INSTRUCTION
From the listing below, collect every line that contains the word "width" and copy each one. Matching is case-sensitive.

[Pointing data for pages and screens]
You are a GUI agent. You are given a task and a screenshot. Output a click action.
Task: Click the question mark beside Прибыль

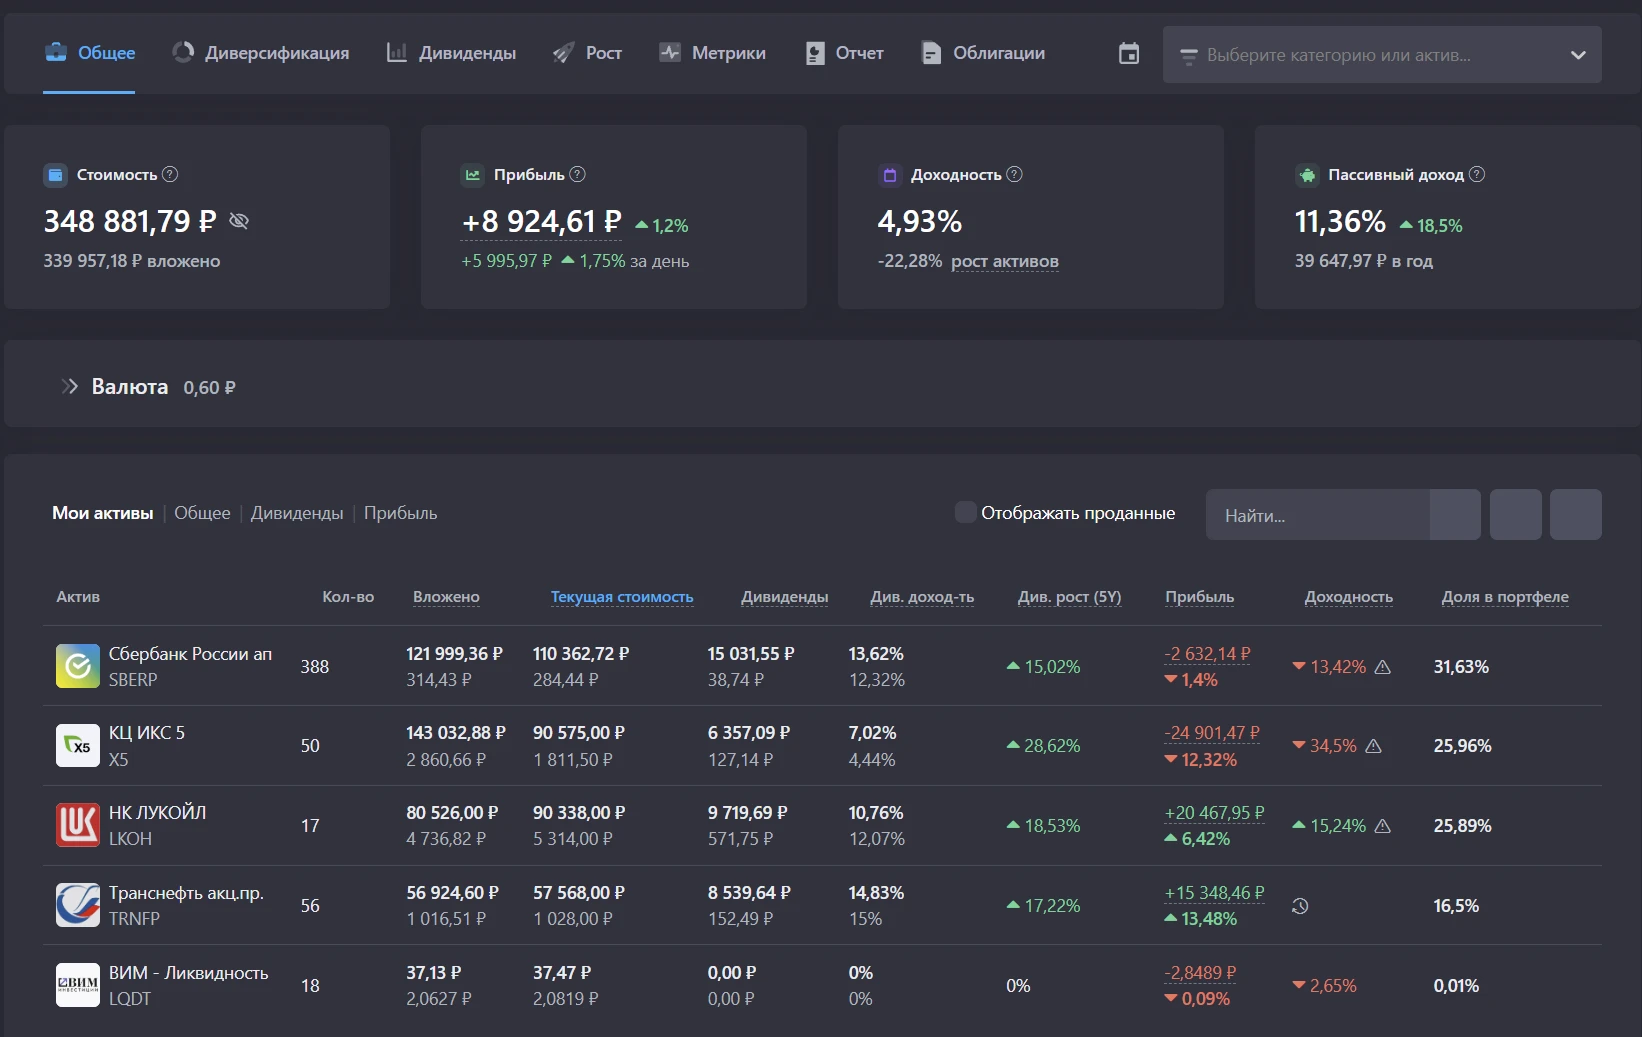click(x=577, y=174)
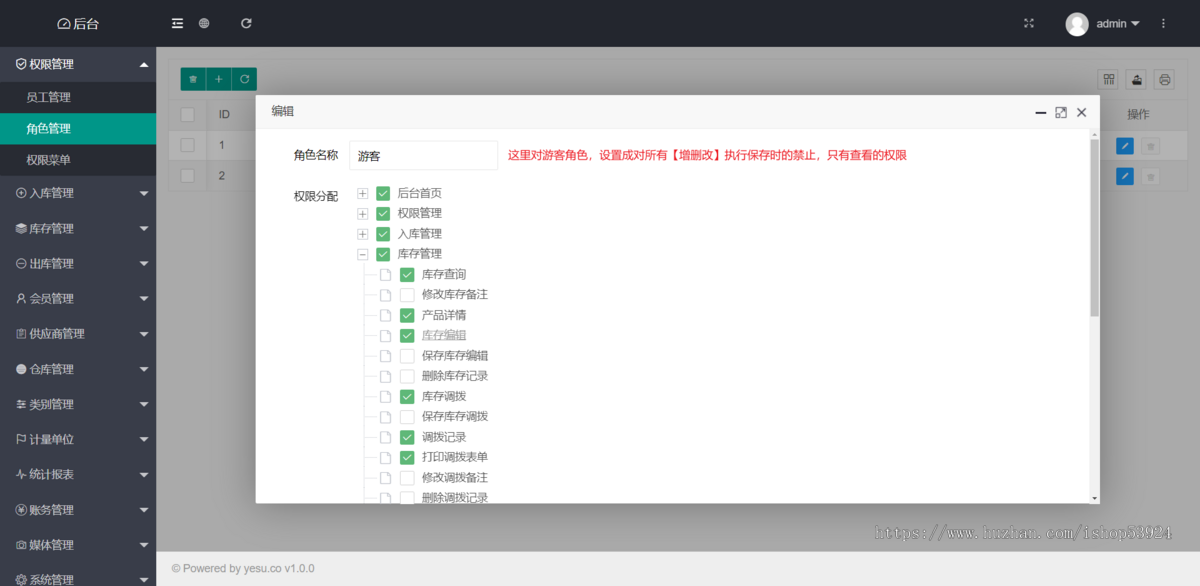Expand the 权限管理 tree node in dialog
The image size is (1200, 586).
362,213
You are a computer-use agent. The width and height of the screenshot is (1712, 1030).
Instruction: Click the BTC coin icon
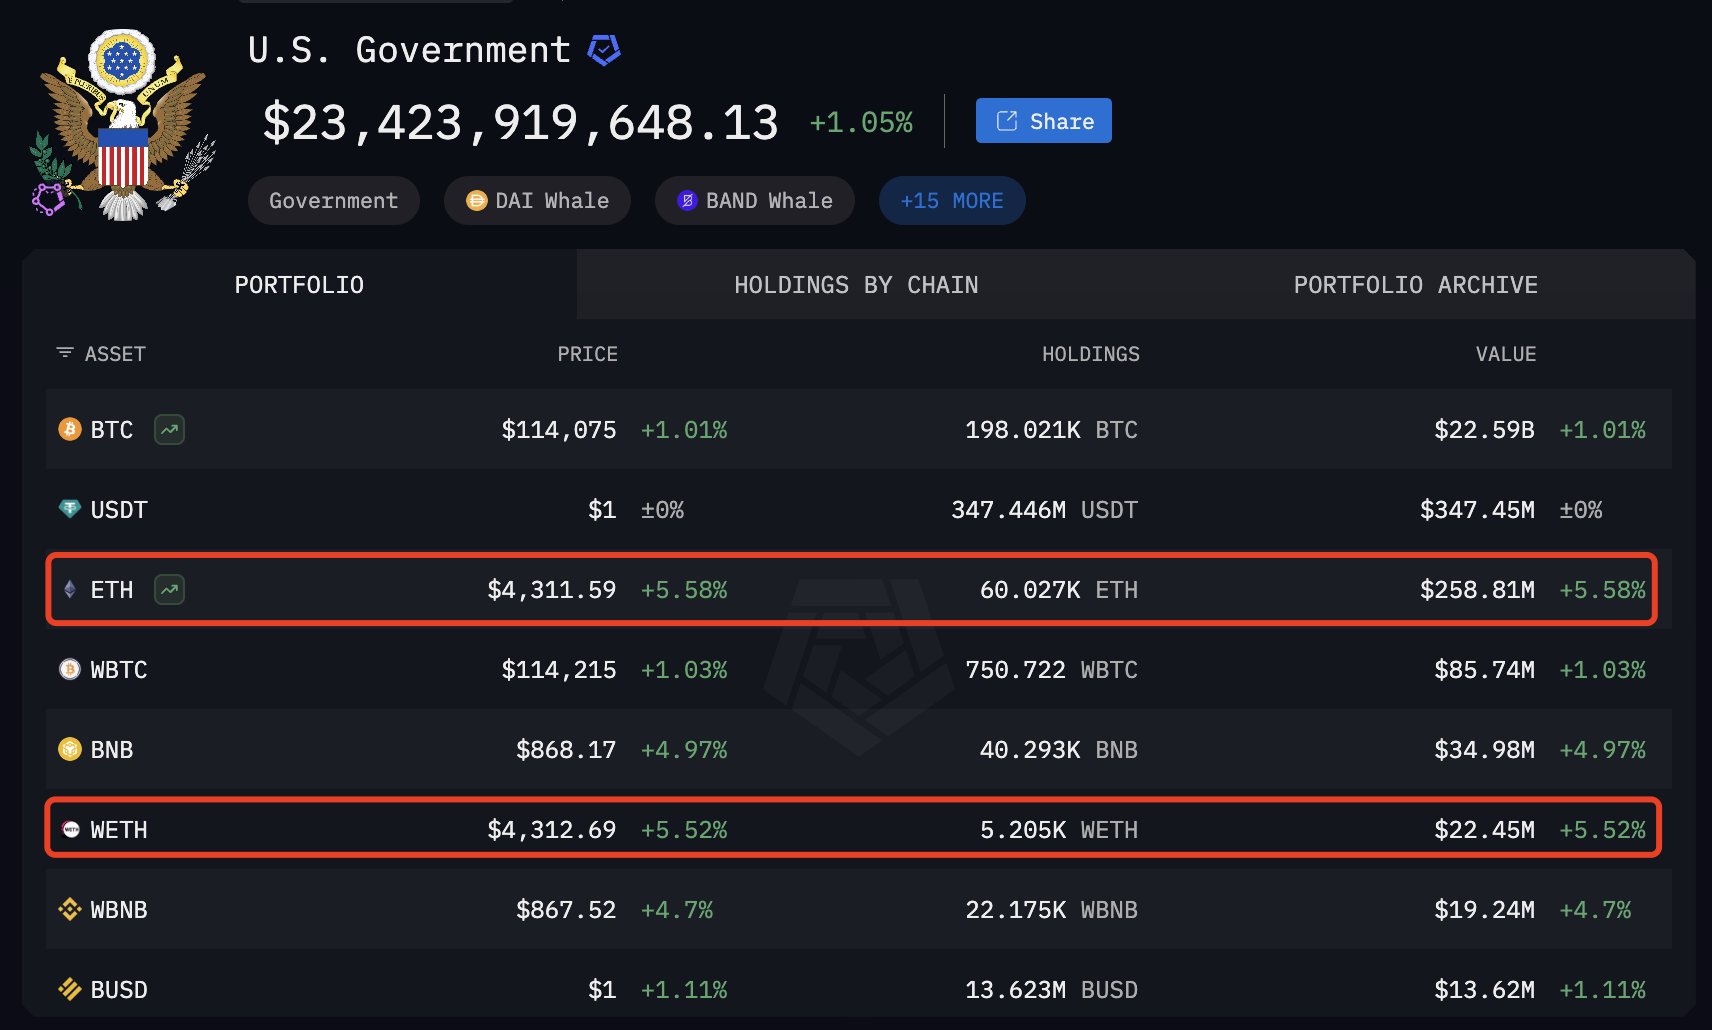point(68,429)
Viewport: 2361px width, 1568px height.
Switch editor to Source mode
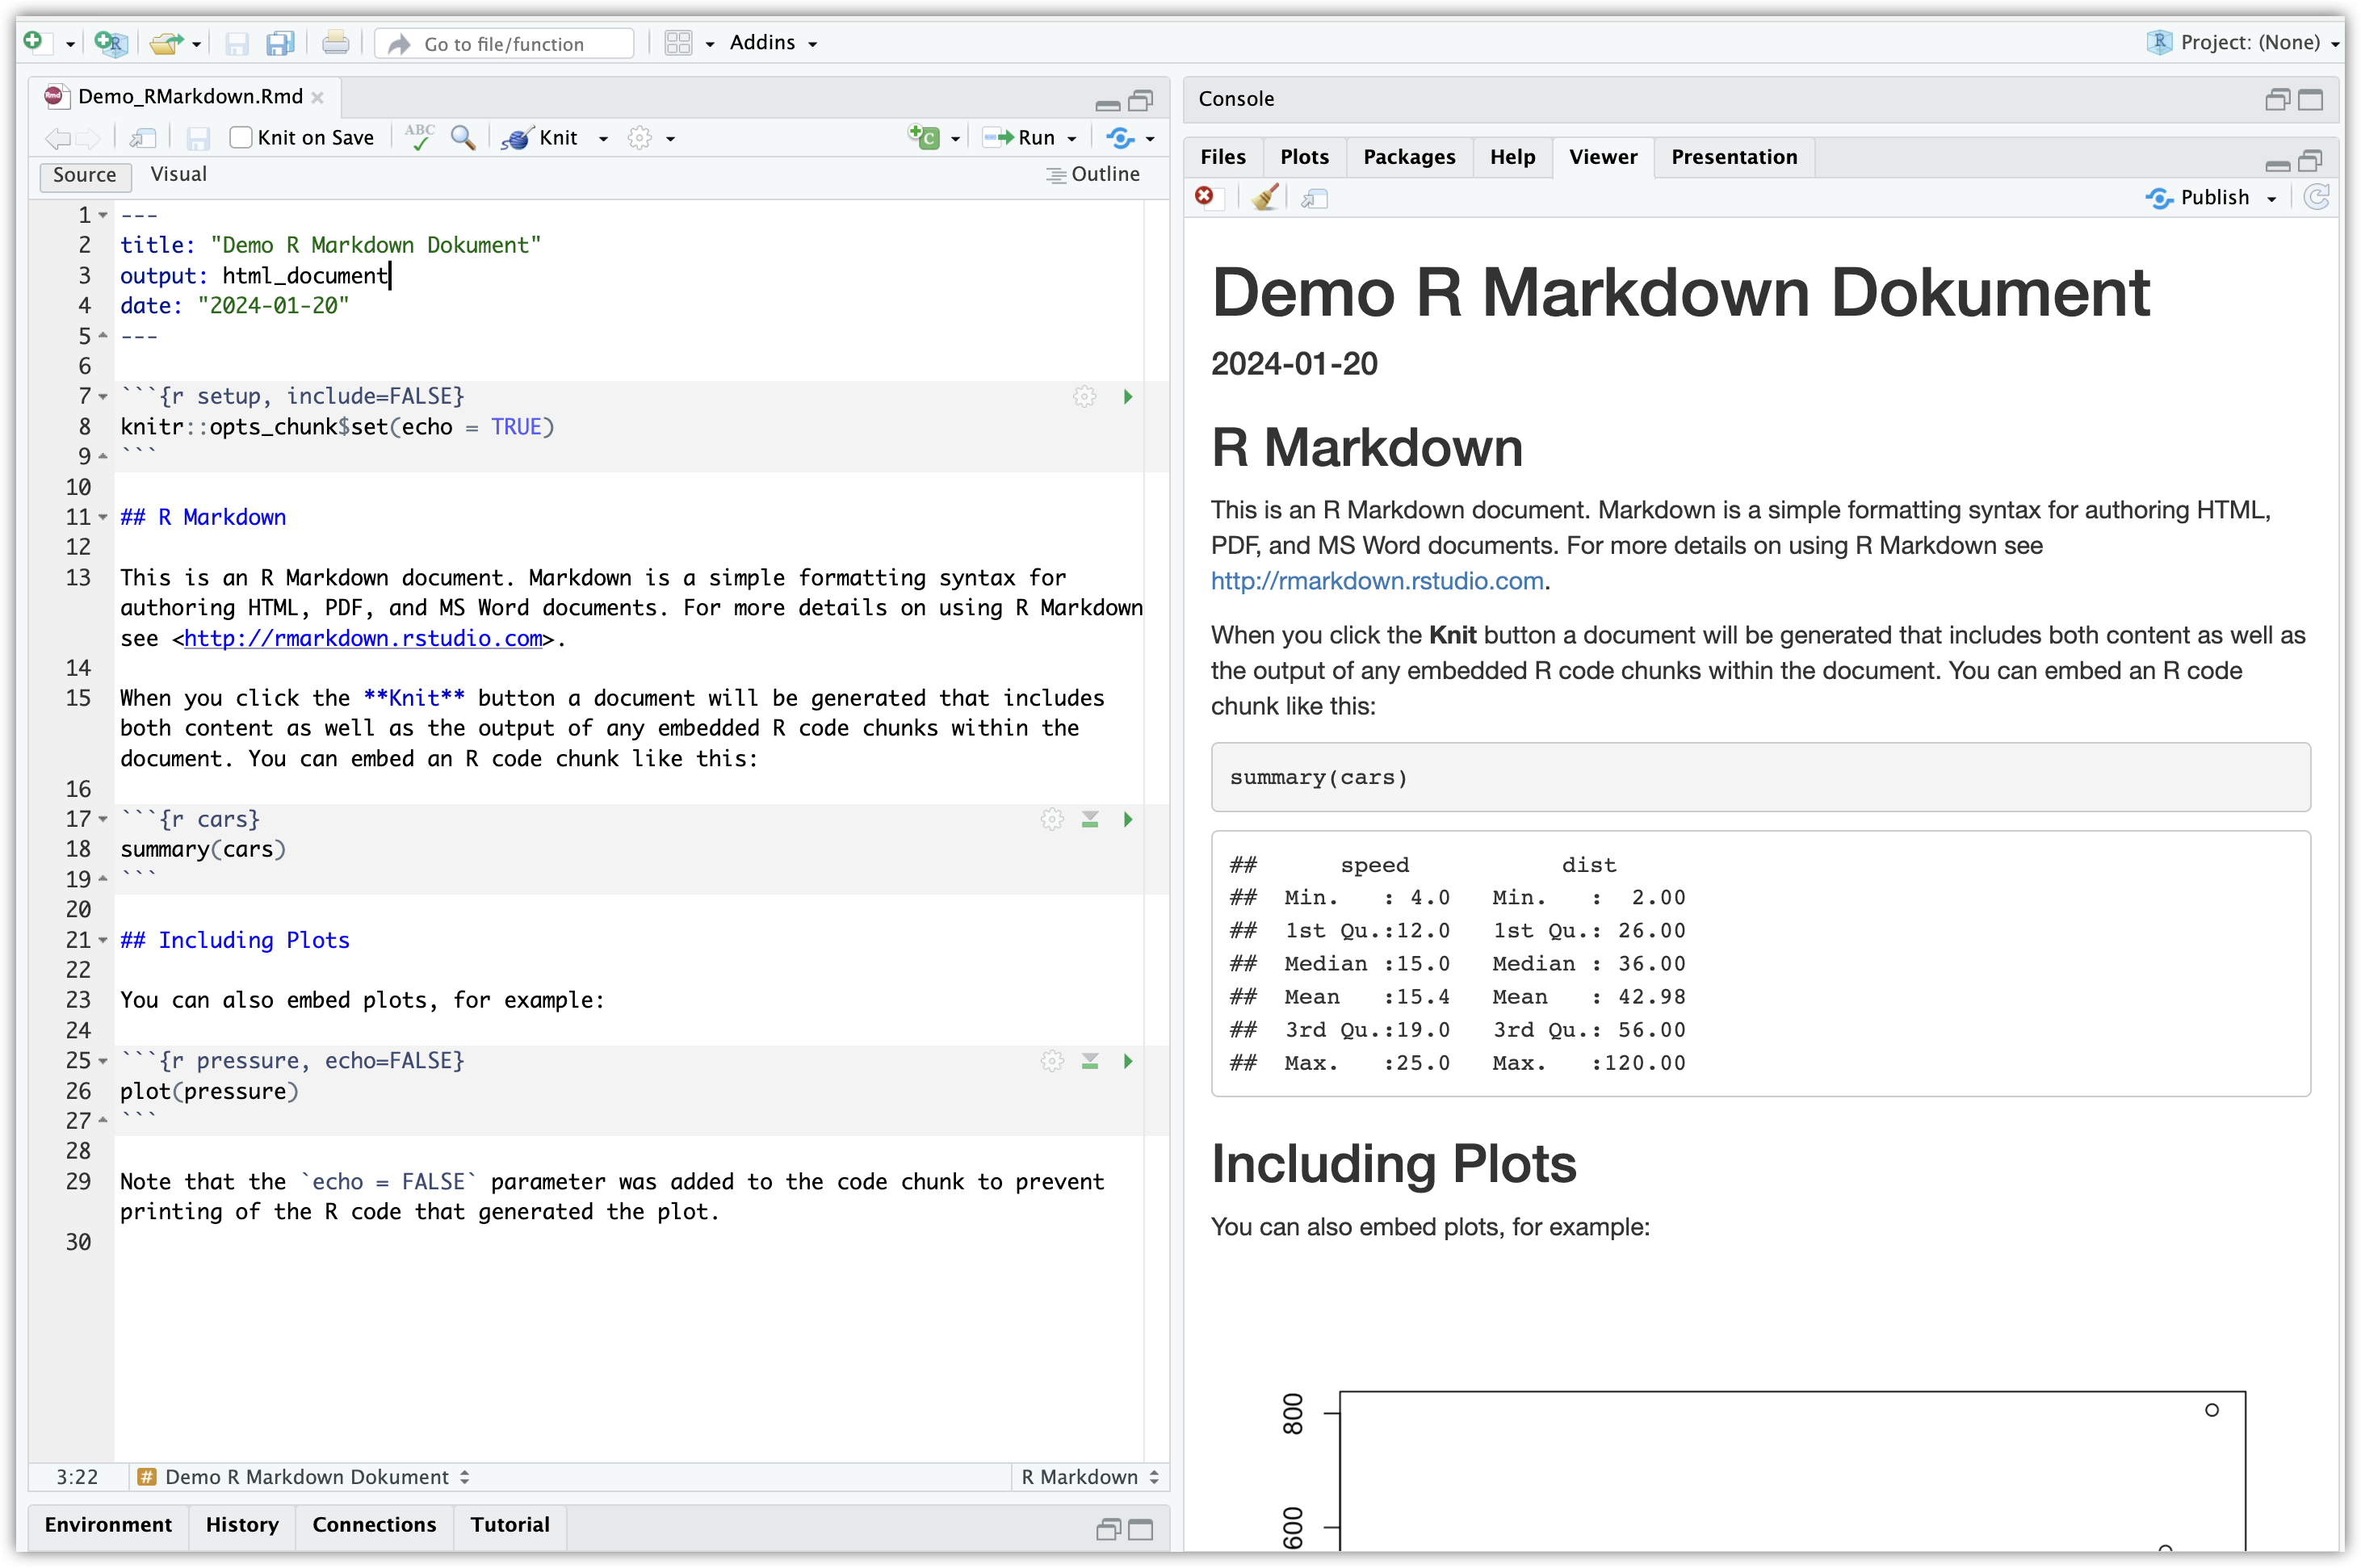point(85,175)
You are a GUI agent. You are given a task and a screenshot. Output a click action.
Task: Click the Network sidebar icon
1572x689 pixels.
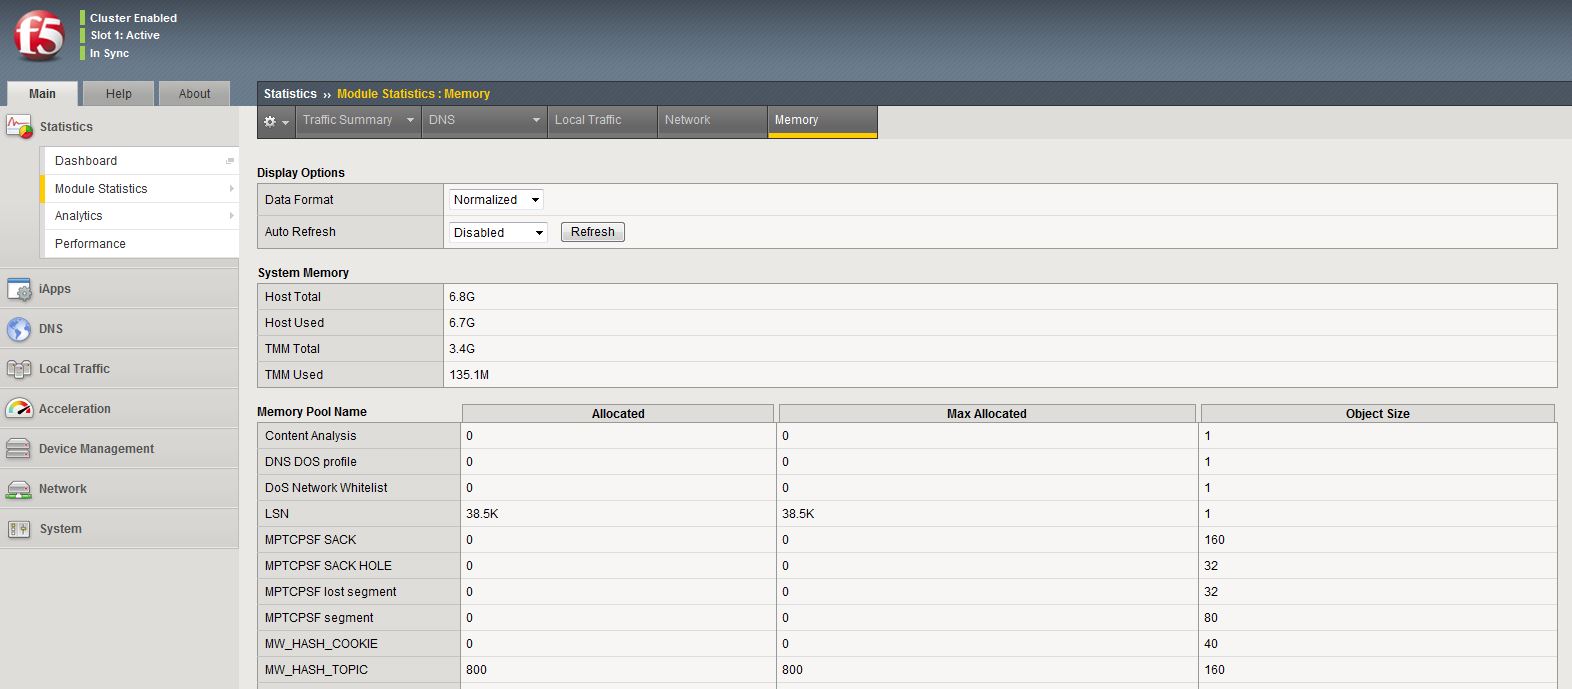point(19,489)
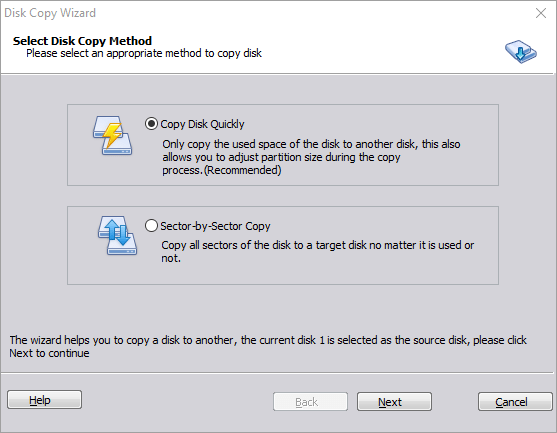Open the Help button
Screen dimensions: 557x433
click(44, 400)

RESULT OF THE TASK
You are a computer-use agent. The width and height of the screenshot is (1712, 1030).
Viewport: 2361px width, 1568px height.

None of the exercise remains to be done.